_What is required_
Look below for the line containing "Discover Wallace (256, 1792)"; from there, print each line exactly up to and including the line containing "1.800.VISITID (223, 2304)", and stop.

══════════

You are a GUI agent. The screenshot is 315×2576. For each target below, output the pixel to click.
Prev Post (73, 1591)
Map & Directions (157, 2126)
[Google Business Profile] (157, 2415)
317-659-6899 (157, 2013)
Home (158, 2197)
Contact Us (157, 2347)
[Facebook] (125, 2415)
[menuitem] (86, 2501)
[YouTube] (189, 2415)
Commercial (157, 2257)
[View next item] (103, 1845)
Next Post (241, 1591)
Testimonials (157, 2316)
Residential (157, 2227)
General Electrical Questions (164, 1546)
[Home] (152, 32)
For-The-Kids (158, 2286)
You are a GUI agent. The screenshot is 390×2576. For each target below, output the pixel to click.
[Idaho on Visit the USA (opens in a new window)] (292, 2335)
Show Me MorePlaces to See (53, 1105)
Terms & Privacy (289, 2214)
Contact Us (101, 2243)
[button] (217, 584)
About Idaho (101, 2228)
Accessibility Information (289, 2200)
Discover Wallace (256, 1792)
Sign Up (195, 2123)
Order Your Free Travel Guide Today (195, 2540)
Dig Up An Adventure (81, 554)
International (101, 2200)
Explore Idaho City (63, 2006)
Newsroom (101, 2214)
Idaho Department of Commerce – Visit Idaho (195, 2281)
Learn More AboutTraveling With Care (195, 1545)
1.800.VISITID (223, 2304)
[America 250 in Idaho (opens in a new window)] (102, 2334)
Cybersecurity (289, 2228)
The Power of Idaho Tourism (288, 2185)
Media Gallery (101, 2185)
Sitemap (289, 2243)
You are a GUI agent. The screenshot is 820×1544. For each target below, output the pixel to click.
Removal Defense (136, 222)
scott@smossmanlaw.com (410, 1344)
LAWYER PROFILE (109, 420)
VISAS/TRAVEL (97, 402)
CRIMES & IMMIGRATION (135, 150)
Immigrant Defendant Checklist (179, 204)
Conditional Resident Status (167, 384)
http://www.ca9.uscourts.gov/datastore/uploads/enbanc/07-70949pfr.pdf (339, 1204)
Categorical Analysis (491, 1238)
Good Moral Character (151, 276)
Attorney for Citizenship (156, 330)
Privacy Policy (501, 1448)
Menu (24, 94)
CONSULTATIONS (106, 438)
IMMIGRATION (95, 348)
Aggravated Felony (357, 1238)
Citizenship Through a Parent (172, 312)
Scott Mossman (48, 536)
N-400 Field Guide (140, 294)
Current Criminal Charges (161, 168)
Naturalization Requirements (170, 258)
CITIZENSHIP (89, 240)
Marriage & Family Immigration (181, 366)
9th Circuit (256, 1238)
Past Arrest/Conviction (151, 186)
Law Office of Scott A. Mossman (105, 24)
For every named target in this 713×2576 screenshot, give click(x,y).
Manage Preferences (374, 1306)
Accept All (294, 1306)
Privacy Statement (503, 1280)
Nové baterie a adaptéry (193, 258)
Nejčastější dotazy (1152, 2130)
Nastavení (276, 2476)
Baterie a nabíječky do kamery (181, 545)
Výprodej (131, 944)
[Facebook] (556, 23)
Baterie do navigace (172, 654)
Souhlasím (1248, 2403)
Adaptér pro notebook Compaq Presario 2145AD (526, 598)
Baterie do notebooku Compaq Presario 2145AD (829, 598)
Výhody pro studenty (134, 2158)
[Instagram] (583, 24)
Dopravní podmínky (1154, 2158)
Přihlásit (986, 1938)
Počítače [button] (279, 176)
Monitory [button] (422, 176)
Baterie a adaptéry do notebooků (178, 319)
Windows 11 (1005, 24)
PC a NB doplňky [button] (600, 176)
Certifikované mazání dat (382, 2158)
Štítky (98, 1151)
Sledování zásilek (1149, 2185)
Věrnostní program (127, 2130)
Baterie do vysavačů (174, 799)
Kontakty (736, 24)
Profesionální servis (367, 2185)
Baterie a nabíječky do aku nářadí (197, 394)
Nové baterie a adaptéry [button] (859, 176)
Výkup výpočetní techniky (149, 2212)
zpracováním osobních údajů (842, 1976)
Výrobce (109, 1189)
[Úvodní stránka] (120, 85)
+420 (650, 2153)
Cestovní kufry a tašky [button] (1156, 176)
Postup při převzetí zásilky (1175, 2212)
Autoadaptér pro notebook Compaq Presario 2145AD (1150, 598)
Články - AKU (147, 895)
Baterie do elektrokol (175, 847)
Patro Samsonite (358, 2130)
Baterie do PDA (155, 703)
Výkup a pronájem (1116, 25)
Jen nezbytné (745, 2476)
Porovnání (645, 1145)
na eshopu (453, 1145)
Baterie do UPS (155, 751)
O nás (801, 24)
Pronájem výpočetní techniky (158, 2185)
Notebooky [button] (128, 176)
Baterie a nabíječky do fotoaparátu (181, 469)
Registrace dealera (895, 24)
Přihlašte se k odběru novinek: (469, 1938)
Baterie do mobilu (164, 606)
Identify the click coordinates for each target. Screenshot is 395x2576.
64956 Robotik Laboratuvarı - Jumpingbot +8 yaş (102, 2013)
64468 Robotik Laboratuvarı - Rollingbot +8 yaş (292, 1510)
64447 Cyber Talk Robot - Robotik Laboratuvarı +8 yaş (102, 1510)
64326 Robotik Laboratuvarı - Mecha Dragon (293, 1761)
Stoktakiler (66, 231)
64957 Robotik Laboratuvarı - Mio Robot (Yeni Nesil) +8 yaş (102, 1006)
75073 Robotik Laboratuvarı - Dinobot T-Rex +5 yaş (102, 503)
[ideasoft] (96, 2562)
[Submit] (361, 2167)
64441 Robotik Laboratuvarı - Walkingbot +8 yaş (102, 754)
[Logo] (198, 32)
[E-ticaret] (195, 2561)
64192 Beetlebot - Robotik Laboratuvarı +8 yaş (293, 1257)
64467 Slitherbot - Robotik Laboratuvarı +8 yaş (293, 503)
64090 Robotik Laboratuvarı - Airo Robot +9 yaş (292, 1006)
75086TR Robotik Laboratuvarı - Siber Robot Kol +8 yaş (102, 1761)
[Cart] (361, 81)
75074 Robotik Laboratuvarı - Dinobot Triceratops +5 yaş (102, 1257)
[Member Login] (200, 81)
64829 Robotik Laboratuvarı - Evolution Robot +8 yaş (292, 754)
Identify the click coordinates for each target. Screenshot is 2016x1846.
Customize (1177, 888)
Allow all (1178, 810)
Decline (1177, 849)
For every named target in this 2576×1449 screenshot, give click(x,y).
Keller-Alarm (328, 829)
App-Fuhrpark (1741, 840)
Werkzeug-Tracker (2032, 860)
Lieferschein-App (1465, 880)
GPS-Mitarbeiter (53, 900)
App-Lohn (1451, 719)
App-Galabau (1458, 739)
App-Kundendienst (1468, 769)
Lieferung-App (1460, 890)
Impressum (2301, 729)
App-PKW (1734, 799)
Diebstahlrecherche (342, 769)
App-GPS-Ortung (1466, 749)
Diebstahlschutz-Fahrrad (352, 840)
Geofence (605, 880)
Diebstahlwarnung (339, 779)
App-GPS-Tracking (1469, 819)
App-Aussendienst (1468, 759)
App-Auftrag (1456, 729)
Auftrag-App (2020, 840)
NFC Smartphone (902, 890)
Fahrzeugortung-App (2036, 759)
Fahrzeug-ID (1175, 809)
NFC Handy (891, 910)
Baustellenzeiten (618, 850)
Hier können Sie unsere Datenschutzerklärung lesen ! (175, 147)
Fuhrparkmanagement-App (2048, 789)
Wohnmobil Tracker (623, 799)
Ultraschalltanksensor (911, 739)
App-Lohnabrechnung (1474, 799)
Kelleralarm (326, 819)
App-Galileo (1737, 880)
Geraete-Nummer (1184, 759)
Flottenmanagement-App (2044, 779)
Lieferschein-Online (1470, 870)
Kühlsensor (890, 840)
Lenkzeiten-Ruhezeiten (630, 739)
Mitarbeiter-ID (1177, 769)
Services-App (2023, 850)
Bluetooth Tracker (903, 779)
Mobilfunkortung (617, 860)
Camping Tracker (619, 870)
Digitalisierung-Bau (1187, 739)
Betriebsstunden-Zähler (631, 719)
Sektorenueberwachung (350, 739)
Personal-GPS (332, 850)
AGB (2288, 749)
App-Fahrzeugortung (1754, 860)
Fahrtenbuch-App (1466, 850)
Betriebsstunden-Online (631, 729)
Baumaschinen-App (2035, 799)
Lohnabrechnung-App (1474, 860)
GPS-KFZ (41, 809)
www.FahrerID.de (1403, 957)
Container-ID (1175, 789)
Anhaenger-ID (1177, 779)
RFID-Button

══════════

_Answer to this task_
Discover Wallace (256, 1792)
Sign Up (195, 2123)
Order Your Free Travel Guide Today (195, 2540)
Dig Up An Adventure (81, 554)
International (101, 2200)
Explore Idaho City (63, 2006)
Newsroom (101, 2214)
Idaho Department of Commerce – Visit Idaho (195, 2281)
Learn More AboutTraveling With Care (195, 1545)
1.800.VISITID (223, 2304)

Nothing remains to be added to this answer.